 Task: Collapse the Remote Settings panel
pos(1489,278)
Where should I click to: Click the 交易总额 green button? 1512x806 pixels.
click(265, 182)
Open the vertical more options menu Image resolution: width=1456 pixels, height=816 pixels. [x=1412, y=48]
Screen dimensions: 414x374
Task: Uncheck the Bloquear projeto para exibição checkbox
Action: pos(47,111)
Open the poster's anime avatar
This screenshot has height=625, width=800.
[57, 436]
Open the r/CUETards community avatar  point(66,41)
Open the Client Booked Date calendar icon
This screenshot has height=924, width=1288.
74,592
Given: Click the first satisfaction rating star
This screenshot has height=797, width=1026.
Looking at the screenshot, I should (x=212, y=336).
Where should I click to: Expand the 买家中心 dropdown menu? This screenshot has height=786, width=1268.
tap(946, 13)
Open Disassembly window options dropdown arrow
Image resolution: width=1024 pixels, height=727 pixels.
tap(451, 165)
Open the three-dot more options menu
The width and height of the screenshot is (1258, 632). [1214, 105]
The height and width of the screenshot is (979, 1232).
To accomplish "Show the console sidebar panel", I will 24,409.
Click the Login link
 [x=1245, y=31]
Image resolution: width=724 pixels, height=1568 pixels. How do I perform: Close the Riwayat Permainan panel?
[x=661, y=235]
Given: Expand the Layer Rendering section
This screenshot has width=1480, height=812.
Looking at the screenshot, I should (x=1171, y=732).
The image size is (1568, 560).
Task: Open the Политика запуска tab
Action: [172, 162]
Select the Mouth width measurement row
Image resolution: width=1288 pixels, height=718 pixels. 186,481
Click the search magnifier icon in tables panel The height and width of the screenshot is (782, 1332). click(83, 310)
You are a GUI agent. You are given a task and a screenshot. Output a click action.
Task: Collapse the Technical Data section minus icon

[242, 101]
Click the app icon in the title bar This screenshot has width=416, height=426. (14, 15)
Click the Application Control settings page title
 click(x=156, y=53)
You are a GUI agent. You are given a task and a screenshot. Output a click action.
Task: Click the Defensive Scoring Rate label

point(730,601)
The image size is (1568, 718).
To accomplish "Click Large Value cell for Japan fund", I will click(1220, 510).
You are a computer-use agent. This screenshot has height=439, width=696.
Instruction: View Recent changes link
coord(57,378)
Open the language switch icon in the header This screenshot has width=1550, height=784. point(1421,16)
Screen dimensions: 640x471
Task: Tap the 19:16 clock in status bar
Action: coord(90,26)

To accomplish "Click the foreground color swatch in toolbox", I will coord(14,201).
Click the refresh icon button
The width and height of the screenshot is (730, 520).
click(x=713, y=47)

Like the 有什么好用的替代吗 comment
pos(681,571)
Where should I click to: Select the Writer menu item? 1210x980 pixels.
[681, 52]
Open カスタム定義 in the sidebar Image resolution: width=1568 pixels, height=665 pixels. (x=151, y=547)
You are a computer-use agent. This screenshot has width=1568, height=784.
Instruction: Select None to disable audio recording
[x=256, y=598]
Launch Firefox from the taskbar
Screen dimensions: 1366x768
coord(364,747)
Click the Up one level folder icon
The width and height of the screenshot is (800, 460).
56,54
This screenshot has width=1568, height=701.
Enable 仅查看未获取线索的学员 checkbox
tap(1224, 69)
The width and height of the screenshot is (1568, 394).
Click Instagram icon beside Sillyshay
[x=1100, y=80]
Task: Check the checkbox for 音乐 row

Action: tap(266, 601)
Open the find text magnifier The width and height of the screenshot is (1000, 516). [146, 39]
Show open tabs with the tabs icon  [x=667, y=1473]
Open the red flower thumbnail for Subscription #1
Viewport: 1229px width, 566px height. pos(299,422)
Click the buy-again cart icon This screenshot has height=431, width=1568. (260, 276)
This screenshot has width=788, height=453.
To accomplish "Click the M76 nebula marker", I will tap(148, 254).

What is being asked: Give back, unchanged, the run of lines in the listing above that begins at the line containing "Instruction: View Recent changes link" and ends at the line containing "Click the refresh icon button", both included.

Reply:
Instruction: View Recent changes link
coord(57,378)
Open the language switch icon in the header This screenshot has width=1550, height=784. point(1421,16)
Screen dimensions: 640x471
Task: Tap the 19:16 clock in status bar
Action: coord(90,26)

To accomplish "Click the foreground color swatch in toolbox", I will coord(14,201).
Click the refresh icon button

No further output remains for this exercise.